To use relative paths in the data file, we defined the variable dir from the root's first-child directory, which defines the path to build all the nav links to other pages:

<% dir = @item.identifier.to_s[%r{(?<=/)[^/]+}] %>

For instance, for https://docs.gitlab.com/ce/user/index.html, dir == ce, and for https://docs.gitlab.com/omnibus/README.html, dir == omnibus.

Default URL

The default and canonical URL for GitLab documentation is https://docs.gitlab.com/ee/, thus, all links in the docs site should link to /ee/ except when linking among /ce/ docs themselves.

Therefore, if the user is looking at /ee/, /omnibus/, /runner/, or any other highest-level dir, the nav should point to /ee/ docs.
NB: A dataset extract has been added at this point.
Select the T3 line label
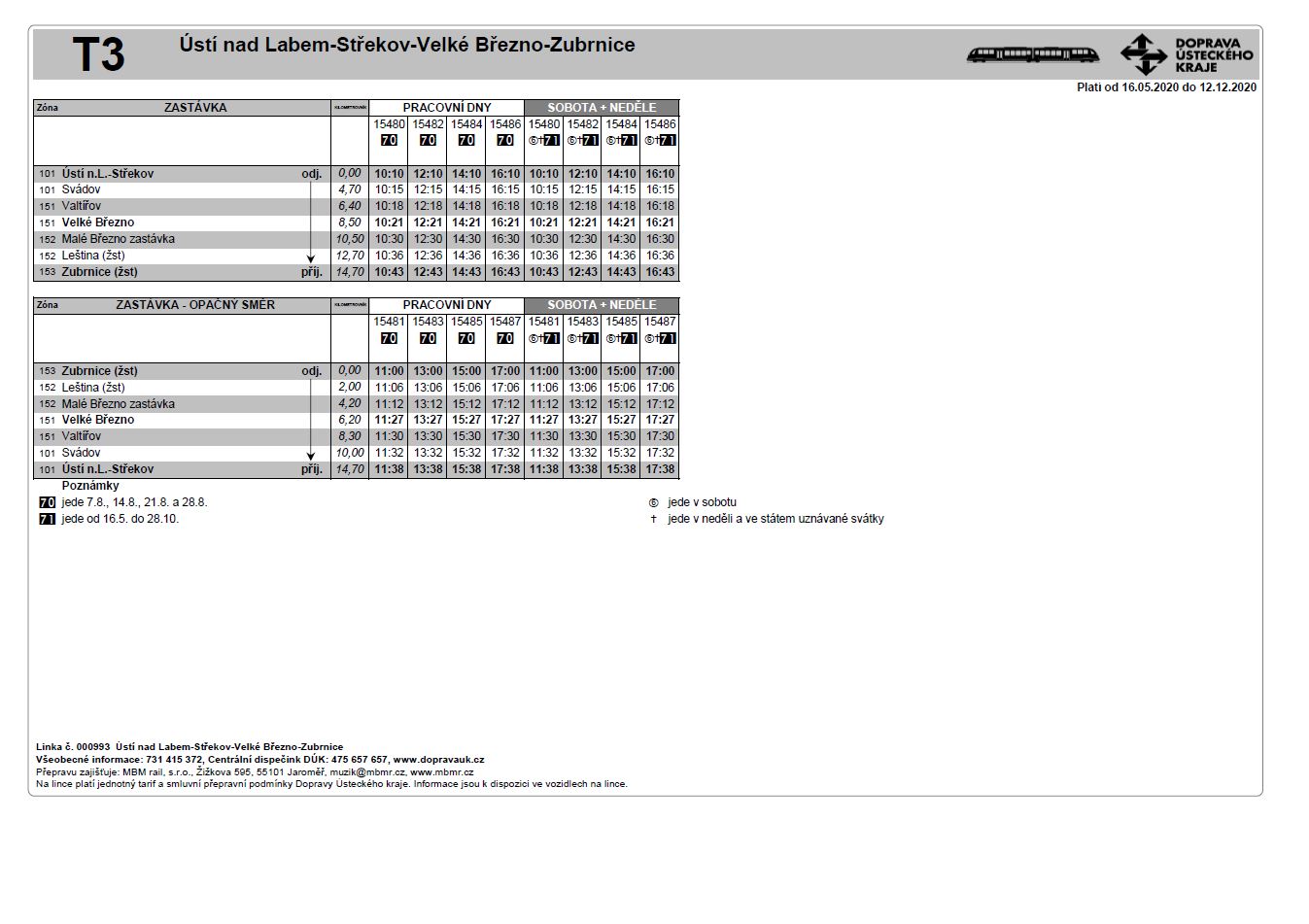 coord(98,54)
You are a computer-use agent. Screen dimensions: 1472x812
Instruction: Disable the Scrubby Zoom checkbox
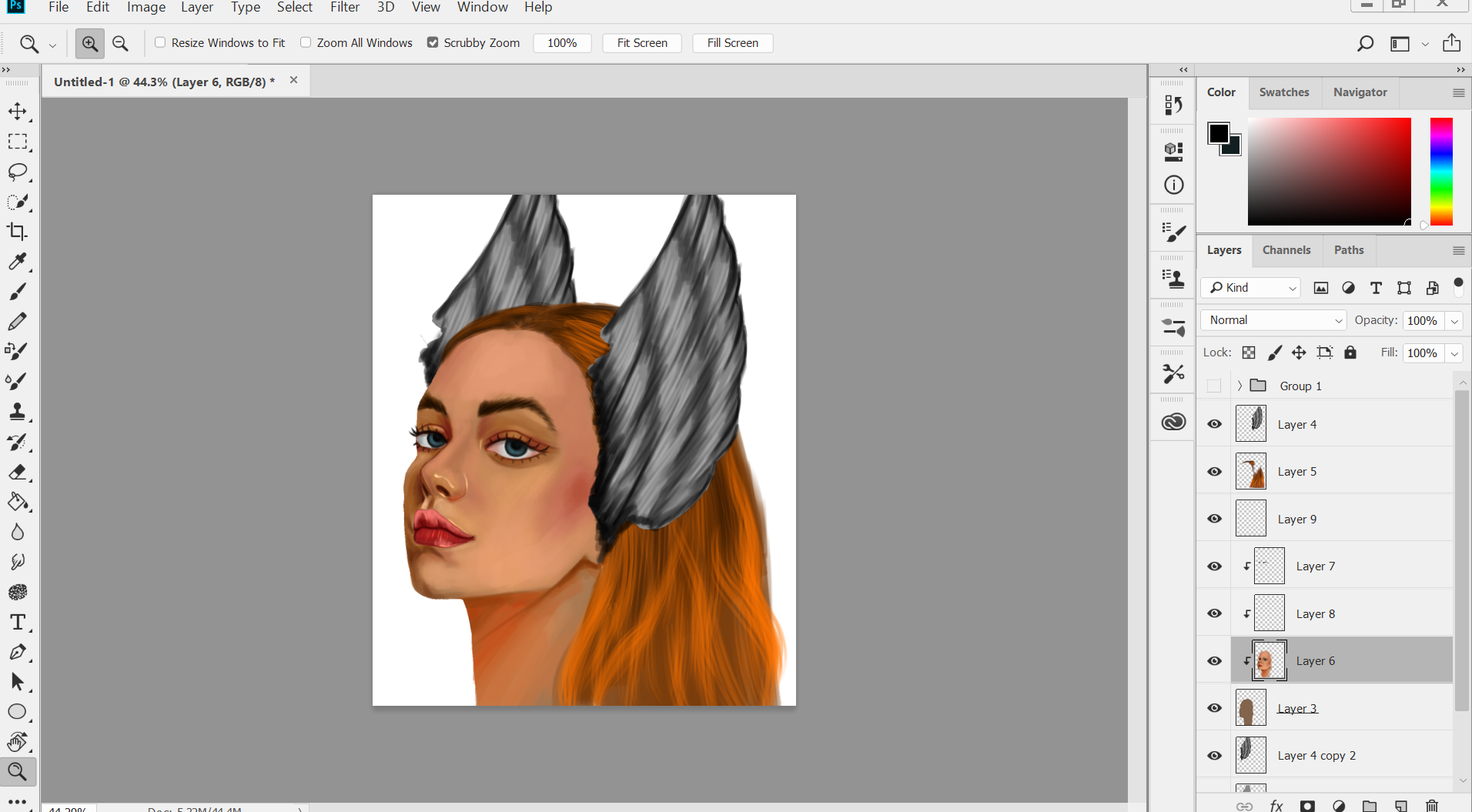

On the other hand, if the user is looking at /ce/ docs, all the links in the CE nav should link internally to /ce/ files.

<% if dir != 'ce' %>
  <a href="/ee/<%= sec[:section_url] %>">...</a>
  <% else %>
    <a href="/<%= dir %>/<%= sec[:section_url] %>">...</a>
  <% end %>
  ...
<% end %>

This also allows the nav to be displayed on other highest-level directories (/omnibus/, /runner/, etc), linking them back to /ee/.

The same logic is applied to all sections (sec[:section_url]), categories (cat[:category_url]), and docs (doc[:doc_url]) URLs.

ee-only docs

Docs for features present only in GitLab EE are tagged in the data file by ee-only and an icon is displayed on the nav link indicating that the ee-only feature is not available in CE.

The ee-only attribute is available for categories (<% if cat[:ee_only] %>) and docs (<% if doc[:ee_only] %>), but not for sections.

CSS classes

The nav is styled in the general stylesheet.scss. To change its styles, keep them grouped for better development among the team.

The URL components have their unique styles set by the CSS classes .level-0, .level-1, and .level-2. To adjust the link's font size, padding, color, etc, use these classes. This way we guarantee that the rules for each link do not conflict with other rules in the stylesheets.